* [Job] Revise the records below by changing every "GUI agent" to "screen agent" and leaving everything else as it is.
____ Data entries
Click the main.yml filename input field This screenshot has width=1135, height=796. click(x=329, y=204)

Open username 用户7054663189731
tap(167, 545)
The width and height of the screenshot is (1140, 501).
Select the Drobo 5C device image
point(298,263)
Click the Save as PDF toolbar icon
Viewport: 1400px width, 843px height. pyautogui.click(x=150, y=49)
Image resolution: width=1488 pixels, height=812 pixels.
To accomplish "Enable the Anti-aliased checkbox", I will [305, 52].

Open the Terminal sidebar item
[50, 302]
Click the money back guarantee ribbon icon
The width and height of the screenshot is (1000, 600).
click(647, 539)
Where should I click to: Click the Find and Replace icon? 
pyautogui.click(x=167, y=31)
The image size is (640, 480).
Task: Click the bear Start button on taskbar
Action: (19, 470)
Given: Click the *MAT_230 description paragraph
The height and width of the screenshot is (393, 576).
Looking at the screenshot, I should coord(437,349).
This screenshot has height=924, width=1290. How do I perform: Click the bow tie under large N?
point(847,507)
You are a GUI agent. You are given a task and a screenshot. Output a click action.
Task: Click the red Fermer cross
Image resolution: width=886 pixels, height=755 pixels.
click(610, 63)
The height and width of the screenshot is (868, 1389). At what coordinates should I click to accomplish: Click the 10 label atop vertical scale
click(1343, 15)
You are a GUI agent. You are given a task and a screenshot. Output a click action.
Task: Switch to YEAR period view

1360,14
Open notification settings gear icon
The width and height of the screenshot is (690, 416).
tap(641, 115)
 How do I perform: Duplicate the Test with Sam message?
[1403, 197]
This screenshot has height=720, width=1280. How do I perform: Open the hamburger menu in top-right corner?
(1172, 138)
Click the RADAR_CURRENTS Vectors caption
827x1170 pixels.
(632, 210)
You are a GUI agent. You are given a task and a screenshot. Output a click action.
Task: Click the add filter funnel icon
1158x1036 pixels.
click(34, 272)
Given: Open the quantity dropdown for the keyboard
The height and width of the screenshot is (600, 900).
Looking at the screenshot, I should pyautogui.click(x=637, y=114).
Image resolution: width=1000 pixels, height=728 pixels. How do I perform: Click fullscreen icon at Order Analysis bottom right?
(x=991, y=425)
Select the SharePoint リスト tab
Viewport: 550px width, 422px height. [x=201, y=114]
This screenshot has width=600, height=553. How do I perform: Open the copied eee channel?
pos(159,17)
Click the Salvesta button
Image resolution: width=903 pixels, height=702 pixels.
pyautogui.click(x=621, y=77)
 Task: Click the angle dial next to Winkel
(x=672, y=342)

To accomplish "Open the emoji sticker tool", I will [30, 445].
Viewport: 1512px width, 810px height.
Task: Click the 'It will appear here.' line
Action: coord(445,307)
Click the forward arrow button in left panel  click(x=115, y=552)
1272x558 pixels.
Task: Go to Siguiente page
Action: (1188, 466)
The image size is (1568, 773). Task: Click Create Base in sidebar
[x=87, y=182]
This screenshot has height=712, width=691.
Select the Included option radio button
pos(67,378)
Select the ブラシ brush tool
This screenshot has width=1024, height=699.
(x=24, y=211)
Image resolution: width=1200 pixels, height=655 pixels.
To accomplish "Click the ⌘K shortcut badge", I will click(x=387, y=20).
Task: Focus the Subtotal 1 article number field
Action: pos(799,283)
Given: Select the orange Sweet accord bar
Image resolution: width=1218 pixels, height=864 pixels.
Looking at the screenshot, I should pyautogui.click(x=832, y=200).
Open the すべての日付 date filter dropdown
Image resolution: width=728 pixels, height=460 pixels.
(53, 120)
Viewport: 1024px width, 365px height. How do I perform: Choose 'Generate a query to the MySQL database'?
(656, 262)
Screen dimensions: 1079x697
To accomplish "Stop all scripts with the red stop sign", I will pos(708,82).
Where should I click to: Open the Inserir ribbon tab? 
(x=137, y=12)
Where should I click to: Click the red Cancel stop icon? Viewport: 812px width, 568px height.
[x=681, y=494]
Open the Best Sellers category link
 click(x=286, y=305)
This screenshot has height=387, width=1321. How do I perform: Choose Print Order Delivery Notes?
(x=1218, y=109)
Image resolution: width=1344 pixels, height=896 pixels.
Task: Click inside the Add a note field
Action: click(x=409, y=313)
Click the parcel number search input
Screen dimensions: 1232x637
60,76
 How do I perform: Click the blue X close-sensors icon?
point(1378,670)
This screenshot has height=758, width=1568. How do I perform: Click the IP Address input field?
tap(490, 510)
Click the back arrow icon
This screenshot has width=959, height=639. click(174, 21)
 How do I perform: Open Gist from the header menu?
________
* [Result for this task]
Click the main.yml filename input field This screenshot has width=1135, height=796. click(x=329, y=204)

Open username 用户7054663189731
tap(167, 545)
The width and height of the screenshot is (1140, 501).
Select the Drobo 5C device image
point(298,263)
Click the Save as PDF toolbar icon
Viewport: 1400px width, 843px height. pyautogui.click(x=150, y=49)
Image resolution: width=1488 pixels, height=812 pixels.
To accomplish "Enable the Anti-aliased checkbox", I will [305, 52].

Open the Terminal sidebar item
[50, 302]
Click the money back guarantee ribbon icon
The width and height of the screenshot is (1000, 600).
click(647, 539)
Where should I click to: Click the Find and Replace icon? 
pyautogui.click(x=167, y=31)
The image size is (640, 480).
Task: Click the bear Start button on taskbar
Action: (19, 470)
Given: Click the *MAT_230 description paragraph
The height and width of the screenshot is (393, 576).
Looking at the screenshot, I should coord(437,349).
This screenshot has height=924, width=1290. How do I perform: Click the bow tie under large N?
point(847,507)
You are a screen agent. You are given a task and a screenshot. Output a click action.
Task: Click the red Fermer cross
Image resolution: width=886 pixels, height=755 pixels.
click(610, 63)
The height and width of the screenshot is (868, 1389). At what coordinates should I click to accomplish: Click the 10 label atop vertical scale
click(1343, 15)
You are a screen agent. You are given a task and a screenshot. Output a click action.
Task: Switch to YEAR period view

1360,14
Open notification settings gear icon
The width and height of the screenshot is (690, 416).
tap(641, 115)
 How do I perform: Duplicate the Test with Sam message?
[1403, 197]
This screenshot has height=720, width=1280. How do I perform: Open the hamburger menu in top-right corner?
(1172, 138)
Click the RADAR_CURRENTS Vectors caption
827x1170 pixels.
(632, 210)
You are a screen agent. You are given a task and a screenshot. Output a click action.
Task: Click the add filter funnel icon
1158x1036 pixels.
click(34, 272)
Given: Open the quantity dropdown for the keyboard
The height and width of the screenshot is (600, 900).
Looking at the screenshot, I should pyautogui.click(x=637, y=114).
Image resolution: width=1000 pixels, height=728 pixels. How do I perform: Click fullscreen icon at Order Analysis bottom right?
(x=991, y=425)
Select the SharePoint リスト tab
Viewport: 550px width, 422px height. [x=201, y=114]
This screenshot has width=600, height=553. How do I perform: Open the copied eee channel?
pos(159,17)
Click the Salvesta button
Image resolution: width=903 pixels, height=702 pixels.
pyautogui.click(x=621, y=77)
 Task: Click the angle dial next to Winkel
(x=672, y=342)

To accomplish "Open the emoji sticker tool", I will [30, 445].
Viewport: 1512px width, 810px height.
Task: Click the 'It will appear here.' line
Action: coord(445,307)
Click the forward arrow button in left panel  click(x=115, y=552)
1272x558 pixels.
Task: Go to Siguiente page
Action: (1188, 466)
The image size is (1568, 773). Task: Click Create Base in sidebar
[x=87, y=182]
This screenshot has height=712, width=691.
Select the Included option radio button
pos(67,378)
Select the ブラシ brush tool
This screenshot has width=1024, height=699.
(x=24, y=211)
Image resolution: width=1200 pixels, height=655 pixels.
To accomplish "Click the ⌘K shortcut badge", I will click(x=387, y=20).
Task: Focus the Subtotal 1 article number field
Action: pos(799,283)
Given: Select the orange Sweet accord bar
Image resolution: width=1218 pixels, height=864 pixels.
Looking at the screenshot, I should pyautogui.click(x=832, y=200).
Open the すべての日付 date filter dropdown
Image resolution: width=728 pixels, height=460 pixels.
(53, 120)
Viewport: 1024px width, 365px height. How do I perform: Choose 'Generate a query to the MySQL database'?
(656, 262)
Screen dimensions: 1079x697
To accomplish "Stop all scripts with the red stop sign", I will pos(708,82).
Where should I click to: Open the Inserir ribbon tab? 
(x=137, y=12)
Where should I click to: Click the red Cancel stop icon? Viewport: 812px width, 568px height.
[x=681, y=494]
Open the Best Sellers category link
 click(x=286, y=305)
This screenshot has height=387, width=1321. How do I perform: Choose Print Order Delivery Notes?
(x=1218, y=109)
Image resolution: width=1344 pixels, height=896 pixels.
Task: Click inside the Add a note field
Action: click(x=409, y=313)
Click the parcel number search input
Screen dimensions: 1232x637
60,76
 How do I perform: Click the blue X close-sensors icon?
point(1378,670)
This screenshot has height=758, width=1568. How do I perform: Click the IP Address input field?
tap(490, 510)
Click the back arrow icon
This screenshot has width=959, height=639. click(174, 21)
 How do I perform: Open Gist from the header menu?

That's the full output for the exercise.